In 1903, Ben-Yusuf traveled to Japan, where she toured Yokohama, Kobe, Nagasaki, Kyoto (where she rented a house), Tokyo and Nikkō. This tour formed the basis for a series of four illustrated articles, "Japan Through My Camera", published in the Saturday Evening Post from April 23, 1904. In February 1905, her essay on Kyoto appeared in Booklovers Magazine and Leslie's Monthly Magazine published an illustrated article on "Women in Japan". She also wrote about Japanese architecture and lectured on the subject, with some of her photographs illustrating a January 1906 article by Katharine Budd in Architectural Record, for which she submitted an article, "The Period of Daikan", which appeared the next month.

In 1906, she published three photographs from a visit to Capri in the September issue of Photo Era, and in 1908, wrote three essays on life in England for the Saturday Evening Post. She returned to New York in November 1908, but was back in London the following year. The London phone book for 1911 listed her as a photographer in Chelsea. In 1912, Sadakichi Hartmann wrote that Ben-Yusuf had given up photography, and was living in the South Sea Islands.

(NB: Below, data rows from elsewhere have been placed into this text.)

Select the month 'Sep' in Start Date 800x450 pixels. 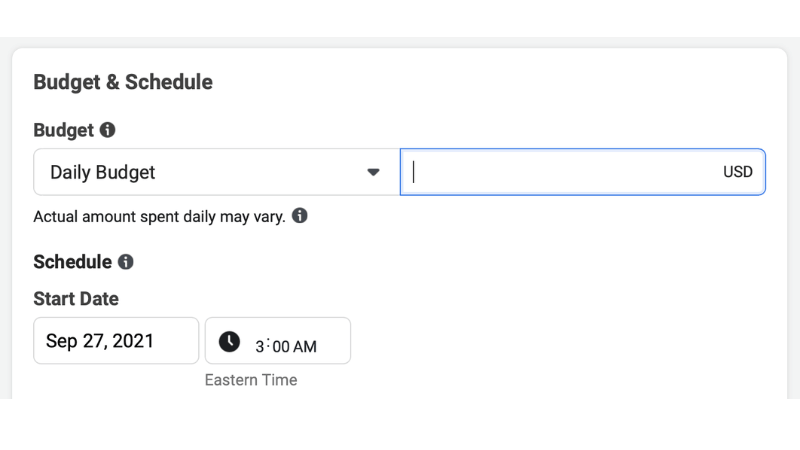[x=62, y=341]
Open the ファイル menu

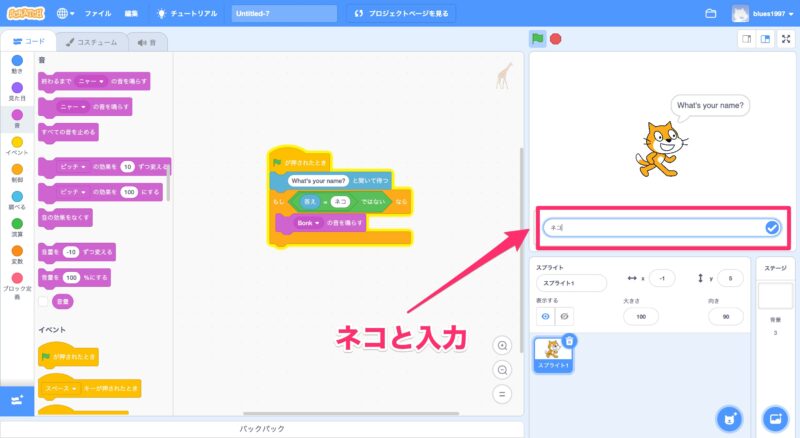(x=98, y=14)
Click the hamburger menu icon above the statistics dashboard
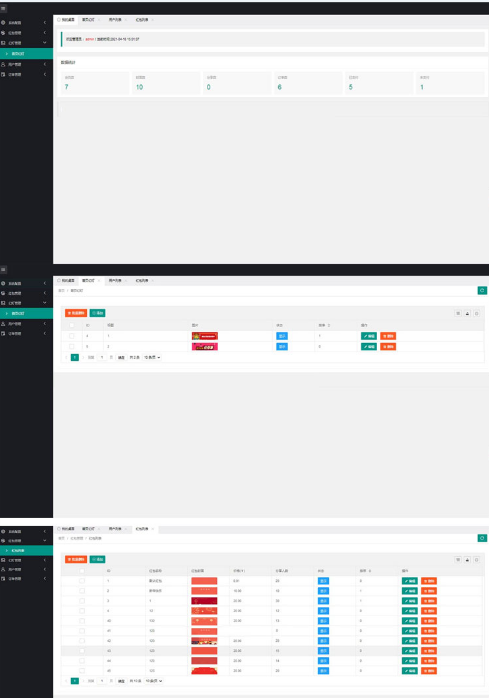 4,8
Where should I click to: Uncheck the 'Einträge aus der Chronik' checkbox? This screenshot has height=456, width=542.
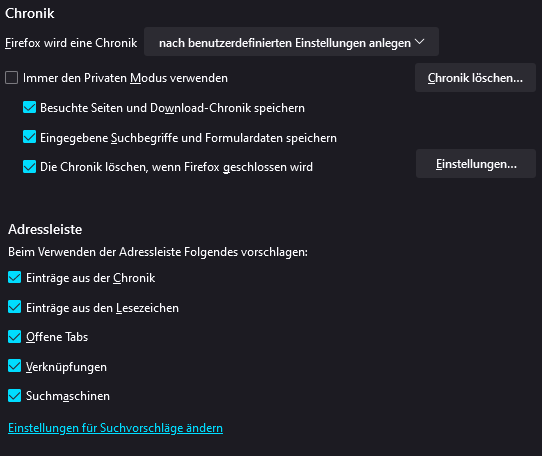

On September 15, following the outbreak of World War I and the German invasion of France, Ben-Yusuf returned to New York from Paris, where she had been living at the time. She applied for naturalization in 1919, describing herself as a photographer, and taking ten years off her age. She continued to travel, visiting Cuba in 1920 and Jamaica in 1921.

===Later life===

Ben-Yusuf took a post with the Reed Fashion Service in New York City in 1924, and lectured at local department stores on fashion related subjects. In 1926, she was appointed style director for the Retail Millinery Association of New York, an organisation for which she later became director.

By 1930, census records showed that Ben-Yusuf had married a textile designer, Frederick J. Norris. She died three years later on September 27 in the Methodist Episcopal Hospital in Brooklyn.

==Exhibition at the National Portrait Gallery==
Ben-Yusuf's work was the subject of an exhibition, Zaida Ben-Yusuf: New York Portrait Photographer at the Smithsonian's National Portrait Gallery, which ran from April 11 through September 1, 2008. The curator, Frank H. Goodyear III, first learned about Ben-Yusuf when he discovered two of her photographs in 2003, depicting Daniel Chester French and Everett Shinn, and set forth to discover more about a photographer who had been almost completely forgotten.

Goodyear suggested that gender discrimination might have led to Ben-Yusuf being forgotten, despite her significant contributions towards developing photography as a medium of artistic expression. Photographic history had tended to focus on male photographers such as Stieglitz, and less so on the female photographers, even though it was one of the few occupations considered a respectable career for a single woman in late 19th and early 20th century New York. Even in relatively progressive New York, where innovators in the arts, science, journalism and politics gathered, it was difficult for a single professional woman to support herself.

Another reason for Ben-Yusuf's obscurity was that she had not bequeathed a significant archive of her work to a single institution, making it difficult to pull together enough examples to give her career the appropriate historical assessment. Goodyear's exhibition at the Smithsonian acted as a showcase for Ben-Yusuf's work, re-establishing her as a key figure in fine art photographic history.